Screening for YCM in men with infertility problems is an important study, the outcome of which determines the clinical management strategy of the patient using assisted reproductive technologies (TESE, IVF, ICSI).

It should be noted that AZFc is the most frequent deletion type among all microdeletions. It accounts for 60-80% of all deletions. At the same time, in contrast to the AZFa and AZFb microdeletions, in the case of AZFc a man has the highest chances of having a biological child through assisted reproductive technologies. In cases of AZFa and AZFb microdeletions, the probability of pregnancy is very low. Therefore, the results of the YCM study can play an important role in determining the right course of treatment.

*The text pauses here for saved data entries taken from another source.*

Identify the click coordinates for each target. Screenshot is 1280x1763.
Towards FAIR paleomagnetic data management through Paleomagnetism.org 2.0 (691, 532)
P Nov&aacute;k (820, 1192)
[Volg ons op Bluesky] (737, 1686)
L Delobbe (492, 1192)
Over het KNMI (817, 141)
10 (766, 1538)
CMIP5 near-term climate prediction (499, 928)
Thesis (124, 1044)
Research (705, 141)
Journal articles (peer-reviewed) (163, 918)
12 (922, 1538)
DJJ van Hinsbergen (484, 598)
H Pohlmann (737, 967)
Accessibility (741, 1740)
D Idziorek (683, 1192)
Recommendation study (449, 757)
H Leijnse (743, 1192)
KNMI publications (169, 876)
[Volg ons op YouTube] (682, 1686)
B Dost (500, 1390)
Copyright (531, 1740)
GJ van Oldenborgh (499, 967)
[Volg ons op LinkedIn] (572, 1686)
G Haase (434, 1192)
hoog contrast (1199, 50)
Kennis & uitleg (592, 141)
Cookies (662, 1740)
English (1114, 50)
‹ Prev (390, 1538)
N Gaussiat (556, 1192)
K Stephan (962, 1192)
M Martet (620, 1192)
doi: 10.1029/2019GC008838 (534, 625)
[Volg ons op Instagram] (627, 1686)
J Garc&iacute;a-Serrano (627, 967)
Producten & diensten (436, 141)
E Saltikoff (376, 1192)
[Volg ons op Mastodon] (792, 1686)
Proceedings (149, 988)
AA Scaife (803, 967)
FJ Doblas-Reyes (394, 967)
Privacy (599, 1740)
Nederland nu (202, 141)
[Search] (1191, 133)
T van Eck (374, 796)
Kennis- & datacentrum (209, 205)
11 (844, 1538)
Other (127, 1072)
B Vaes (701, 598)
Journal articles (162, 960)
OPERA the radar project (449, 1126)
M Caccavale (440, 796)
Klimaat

When a man has non-obstructive azoospermia (NOA), microsurgical sperm aspiration from the testicle or epididymis is considered the gold standard of treatment. In non-obstructive azoospermia caused by Y chromosome microdeletions, the rate of successful sperm retrieval depends greatly on the region of AZF that is absent. According to the studies, deletions in the AZFc region are associated with the highest sperm retrieval rate amounting to 50-80%, while in cases of AZFa and AZFb there are reported unfavorable sperm retrieval rates and clinical outcomes. Moreover, there may also be simultaneous microdeletions of several AZF regions, for example, AZFbc or AZFabc, resulting in the same unfavorable prognosis. In order to avoid ineffective surgical intervention, surgical sperm aspiration is not recommended for patients with verified presence of deletions in the AZFa, AZFb, AZFabc, or AZFbc regions.

Frequently Asked Questions

Who should undergo Y chromosome deletion screening?

The screening is recommended for men diagnosed with azoospermia (no sperm in the ejaculate) or severe oligospermia (1 million or less sperm in the ejaculate).